As an unsupervised algorithm, RCF uses cluster analysis to detect spikes in time series data, breaks in periodicity or seasonality, and data point exceptions. Random cut forests can work as a synopsis or sketch of a dynamic data stream (or a time-indexed sequence of numbers). The answers to our questions about the stream come out of that synopsis. The following characteristics address the stream and how we make connections to anomaly detection and forecasting:

  • A streaming algorithm is an online algorithm with a small memory footprint. An online algorithm makes its decision about the input point indexed by time t before it sees the (t+1)-st point. The small memory allows nimble algorithms that can produce answers with low latency and allow a user to interact with the data.

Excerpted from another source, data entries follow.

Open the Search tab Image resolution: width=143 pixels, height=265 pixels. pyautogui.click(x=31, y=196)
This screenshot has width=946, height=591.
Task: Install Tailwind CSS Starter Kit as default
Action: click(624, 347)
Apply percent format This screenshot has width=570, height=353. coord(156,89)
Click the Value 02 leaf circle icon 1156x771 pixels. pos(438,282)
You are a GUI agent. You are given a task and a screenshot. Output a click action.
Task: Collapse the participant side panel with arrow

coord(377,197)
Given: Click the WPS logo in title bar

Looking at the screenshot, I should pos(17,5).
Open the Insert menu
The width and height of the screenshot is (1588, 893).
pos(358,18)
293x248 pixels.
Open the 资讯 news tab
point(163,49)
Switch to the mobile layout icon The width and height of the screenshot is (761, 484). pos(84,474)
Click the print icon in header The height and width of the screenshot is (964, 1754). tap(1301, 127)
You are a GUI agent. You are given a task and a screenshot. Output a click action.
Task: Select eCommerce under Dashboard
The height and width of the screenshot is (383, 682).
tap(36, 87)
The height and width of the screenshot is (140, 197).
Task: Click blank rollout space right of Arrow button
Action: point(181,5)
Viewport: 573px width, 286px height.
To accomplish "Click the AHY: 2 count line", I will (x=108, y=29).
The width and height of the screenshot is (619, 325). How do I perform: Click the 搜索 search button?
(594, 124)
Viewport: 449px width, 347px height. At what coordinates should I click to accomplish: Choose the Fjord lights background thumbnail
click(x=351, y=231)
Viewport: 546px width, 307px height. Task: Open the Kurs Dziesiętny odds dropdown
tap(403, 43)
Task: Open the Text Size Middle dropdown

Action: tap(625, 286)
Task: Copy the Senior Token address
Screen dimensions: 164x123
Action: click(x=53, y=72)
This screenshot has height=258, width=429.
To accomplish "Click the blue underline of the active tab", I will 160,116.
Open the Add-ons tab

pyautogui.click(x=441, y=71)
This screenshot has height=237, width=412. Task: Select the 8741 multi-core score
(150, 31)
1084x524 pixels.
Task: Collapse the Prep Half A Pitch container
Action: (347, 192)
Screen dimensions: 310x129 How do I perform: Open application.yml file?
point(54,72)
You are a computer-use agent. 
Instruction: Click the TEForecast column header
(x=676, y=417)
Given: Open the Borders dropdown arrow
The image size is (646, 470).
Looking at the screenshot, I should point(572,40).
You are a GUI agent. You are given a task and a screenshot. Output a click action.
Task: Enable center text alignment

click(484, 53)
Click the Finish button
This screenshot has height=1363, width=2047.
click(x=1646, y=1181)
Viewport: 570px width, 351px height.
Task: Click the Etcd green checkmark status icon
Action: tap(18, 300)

  • Respecting the ordering imposed by time, as in an online algorithm, is necessary in anomaly detection and forecasting. If we already know what will happen the day after tomorrow, then predicting what happens tomorrow isn't a forecast—it's just interpolating an unknown missing value. Similarly, a new product introduced today can be an anomaly, but it doesn't necessarily remain an anomaly at the end of the next quarter.